Wedding cakes are a form of fertility symbols. In ancient Rome, the custom was for the groom to break a cakes over the bride's head to symbolize the end of the bride's virginal state, ensure fertility, and the beginning of her husband's power over her.

Fertility symbols were used by Native Americans, the most common being a supernatural figure called Kokopelli, a fertility deity usually depicted as a hunchback, dancing flute player carrying a sack also shown with a large phallus. The deity presides over childbirth and agriculture.

In Hinduism, Lingam is the most powerful fertility symbol, showing the critical union of Shiva and Shakti. Shiva is depicted with River Ganges and moon on his head. He wears garlands of snakes called Naga. The Ganga, moon and snakes are fertility symbols, and associated with fertility rituals in Hinduism.

In the Judeo-Christian bible, the Song of Songs emphasizes the navel as an important element of a woman's beauty. It contains imagery similar to that in the love songs of ancient Egyptian literature. Song of Songs 7:2 states: "Your navel is a rounded bowl." The verse preceding the line mentioning the navel (Song of Songs 7:1) states, "your rounded thighs are like jewels, the work of a master hand", and the verse following states, "Your belly is a heap of wheat." Thus the treatment of the navel appears placed textually in between the description of the curves of a woman through thigh and the stomach or midriff. "Belly" also suggests the womb, and the combination of the imagery of the womb with that of wheat suggests the link between romance, eroticism and fertility through the imagery of the navel and curvaceous thighs. These passages also celebrate a curvaceous stomach and midriff and plumpness as aspects of female physical attractiveness.

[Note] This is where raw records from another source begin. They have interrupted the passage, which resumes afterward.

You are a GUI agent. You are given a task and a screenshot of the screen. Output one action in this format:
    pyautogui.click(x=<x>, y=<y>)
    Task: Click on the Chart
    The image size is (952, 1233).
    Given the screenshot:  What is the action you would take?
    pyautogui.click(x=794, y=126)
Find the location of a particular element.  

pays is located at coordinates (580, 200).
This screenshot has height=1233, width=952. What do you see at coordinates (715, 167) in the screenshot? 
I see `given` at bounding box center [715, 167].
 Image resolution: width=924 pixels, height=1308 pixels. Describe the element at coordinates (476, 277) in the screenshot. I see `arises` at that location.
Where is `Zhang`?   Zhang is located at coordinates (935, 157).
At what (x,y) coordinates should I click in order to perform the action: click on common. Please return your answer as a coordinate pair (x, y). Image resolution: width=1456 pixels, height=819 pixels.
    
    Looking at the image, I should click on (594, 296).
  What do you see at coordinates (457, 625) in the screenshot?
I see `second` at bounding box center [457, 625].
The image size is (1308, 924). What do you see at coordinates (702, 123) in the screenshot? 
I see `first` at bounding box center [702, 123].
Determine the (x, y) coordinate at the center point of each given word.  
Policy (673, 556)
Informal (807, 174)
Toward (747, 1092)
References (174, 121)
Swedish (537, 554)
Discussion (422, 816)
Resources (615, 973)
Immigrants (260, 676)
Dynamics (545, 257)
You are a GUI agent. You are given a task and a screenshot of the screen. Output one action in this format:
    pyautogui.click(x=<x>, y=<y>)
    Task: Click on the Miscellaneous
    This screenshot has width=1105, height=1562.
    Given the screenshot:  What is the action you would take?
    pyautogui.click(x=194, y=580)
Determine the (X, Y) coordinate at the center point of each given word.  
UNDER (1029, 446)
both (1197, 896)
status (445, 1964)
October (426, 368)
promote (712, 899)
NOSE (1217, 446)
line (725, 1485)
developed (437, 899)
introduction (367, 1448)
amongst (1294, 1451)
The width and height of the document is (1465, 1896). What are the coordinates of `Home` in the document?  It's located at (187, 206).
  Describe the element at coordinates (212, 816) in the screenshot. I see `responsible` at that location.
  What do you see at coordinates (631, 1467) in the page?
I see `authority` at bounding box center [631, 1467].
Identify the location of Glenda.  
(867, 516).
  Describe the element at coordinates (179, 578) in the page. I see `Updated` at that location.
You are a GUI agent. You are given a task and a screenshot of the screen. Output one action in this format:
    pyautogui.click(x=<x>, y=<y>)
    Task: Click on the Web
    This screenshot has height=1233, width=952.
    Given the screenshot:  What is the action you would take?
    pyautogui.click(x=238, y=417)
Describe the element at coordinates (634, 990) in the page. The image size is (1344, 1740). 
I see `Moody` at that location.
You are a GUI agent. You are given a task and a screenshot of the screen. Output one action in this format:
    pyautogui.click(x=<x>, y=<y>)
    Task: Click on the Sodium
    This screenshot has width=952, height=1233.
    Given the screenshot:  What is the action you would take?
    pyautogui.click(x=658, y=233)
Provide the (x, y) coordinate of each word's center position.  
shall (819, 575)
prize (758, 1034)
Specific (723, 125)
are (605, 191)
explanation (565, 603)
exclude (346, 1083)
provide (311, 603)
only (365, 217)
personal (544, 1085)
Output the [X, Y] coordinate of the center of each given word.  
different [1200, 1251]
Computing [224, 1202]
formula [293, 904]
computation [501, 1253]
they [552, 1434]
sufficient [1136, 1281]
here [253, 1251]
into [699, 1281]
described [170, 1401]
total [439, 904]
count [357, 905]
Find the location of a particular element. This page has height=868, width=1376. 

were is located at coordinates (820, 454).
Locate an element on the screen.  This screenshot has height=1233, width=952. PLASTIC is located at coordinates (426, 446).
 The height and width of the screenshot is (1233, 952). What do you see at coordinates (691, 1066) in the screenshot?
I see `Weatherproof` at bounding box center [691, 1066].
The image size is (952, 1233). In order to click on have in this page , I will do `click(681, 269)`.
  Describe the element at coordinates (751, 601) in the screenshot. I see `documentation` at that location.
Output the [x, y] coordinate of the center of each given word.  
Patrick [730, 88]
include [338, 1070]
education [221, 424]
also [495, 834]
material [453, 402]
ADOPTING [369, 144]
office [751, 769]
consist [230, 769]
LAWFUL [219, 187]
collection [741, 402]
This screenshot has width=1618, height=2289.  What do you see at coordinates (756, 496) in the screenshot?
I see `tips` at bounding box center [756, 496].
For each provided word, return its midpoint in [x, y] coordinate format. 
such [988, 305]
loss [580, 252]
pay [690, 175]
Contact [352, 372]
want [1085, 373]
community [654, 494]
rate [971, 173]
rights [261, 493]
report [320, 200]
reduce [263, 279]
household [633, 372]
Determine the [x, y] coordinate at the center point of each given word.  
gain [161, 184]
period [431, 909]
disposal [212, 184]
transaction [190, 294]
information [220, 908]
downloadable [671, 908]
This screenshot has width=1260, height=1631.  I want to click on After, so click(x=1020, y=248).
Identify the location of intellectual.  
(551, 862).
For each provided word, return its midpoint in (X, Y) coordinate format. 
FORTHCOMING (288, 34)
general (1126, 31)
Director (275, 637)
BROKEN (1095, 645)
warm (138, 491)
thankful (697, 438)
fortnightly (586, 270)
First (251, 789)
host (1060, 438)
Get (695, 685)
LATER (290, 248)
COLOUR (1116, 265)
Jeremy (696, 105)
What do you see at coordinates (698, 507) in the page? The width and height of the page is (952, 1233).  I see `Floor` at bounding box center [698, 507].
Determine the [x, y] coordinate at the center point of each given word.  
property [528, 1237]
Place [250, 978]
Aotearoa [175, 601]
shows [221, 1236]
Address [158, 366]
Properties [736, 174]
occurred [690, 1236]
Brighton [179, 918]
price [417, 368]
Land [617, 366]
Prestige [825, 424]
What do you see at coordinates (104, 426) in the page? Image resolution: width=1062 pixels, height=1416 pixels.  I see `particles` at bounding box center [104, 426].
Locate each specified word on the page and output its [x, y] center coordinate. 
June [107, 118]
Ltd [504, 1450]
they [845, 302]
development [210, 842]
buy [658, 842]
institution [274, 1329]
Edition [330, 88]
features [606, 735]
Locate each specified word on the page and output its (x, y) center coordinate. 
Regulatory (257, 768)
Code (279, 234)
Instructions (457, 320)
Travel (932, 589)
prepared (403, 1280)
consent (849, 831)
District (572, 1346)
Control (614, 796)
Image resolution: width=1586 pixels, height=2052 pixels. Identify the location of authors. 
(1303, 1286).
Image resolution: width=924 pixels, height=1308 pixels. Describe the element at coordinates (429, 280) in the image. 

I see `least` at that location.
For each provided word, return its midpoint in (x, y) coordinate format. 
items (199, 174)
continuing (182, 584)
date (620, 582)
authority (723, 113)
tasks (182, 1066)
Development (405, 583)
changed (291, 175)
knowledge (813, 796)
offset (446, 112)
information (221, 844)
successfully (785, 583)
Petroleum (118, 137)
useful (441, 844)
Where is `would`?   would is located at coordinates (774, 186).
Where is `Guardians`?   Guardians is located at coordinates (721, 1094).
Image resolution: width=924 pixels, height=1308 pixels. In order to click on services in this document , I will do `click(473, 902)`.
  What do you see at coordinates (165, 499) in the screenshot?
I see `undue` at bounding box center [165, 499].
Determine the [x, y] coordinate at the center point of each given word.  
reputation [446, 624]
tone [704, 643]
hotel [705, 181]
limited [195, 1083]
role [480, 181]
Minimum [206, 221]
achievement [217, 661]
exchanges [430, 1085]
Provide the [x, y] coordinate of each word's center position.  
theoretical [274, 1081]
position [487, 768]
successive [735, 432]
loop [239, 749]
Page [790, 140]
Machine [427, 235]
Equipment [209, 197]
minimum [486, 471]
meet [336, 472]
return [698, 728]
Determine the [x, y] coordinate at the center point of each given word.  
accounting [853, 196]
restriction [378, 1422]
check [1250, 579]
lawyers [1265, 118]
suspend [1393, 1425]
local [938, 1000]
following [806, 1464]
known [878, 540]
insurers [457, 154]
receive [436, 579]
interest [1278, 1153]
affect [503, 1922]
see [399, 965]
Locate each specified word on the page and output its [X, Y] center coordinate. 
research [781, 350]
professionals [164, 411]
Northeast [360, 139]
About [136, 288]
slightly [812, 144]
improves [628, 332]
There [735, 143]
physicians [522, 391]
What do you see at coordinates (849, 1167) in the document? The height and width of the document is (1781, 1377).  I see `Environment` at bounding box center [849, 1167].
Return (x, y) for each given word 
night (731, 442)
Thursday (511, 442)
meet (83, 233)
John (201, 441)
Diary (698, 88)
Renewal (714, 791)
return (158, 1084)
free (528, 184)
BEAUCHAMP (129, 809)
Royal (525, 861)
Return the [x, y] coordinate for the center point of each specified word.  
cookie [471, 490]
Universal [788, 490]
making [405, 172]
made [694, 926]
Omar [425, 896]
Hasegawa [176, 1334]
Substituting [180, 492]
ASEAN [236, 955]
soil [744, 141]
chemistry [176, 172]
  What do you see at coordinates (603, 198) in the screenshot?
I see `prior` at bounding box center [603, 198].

The Bible states that the purpose of sex is to fertilize a woman, and God, for example, punishes Onan, who wastes his semen, with death.

The religious discourse, in particular Christians, Muslim and Jew values the virginity of the young girl before the marriage and associates the deflowering with the idea of fertility. On the wedding night, is the first time that the bride and groom have sex with each other. The young couple is advised and even ordered to have sex on the first night after marriage.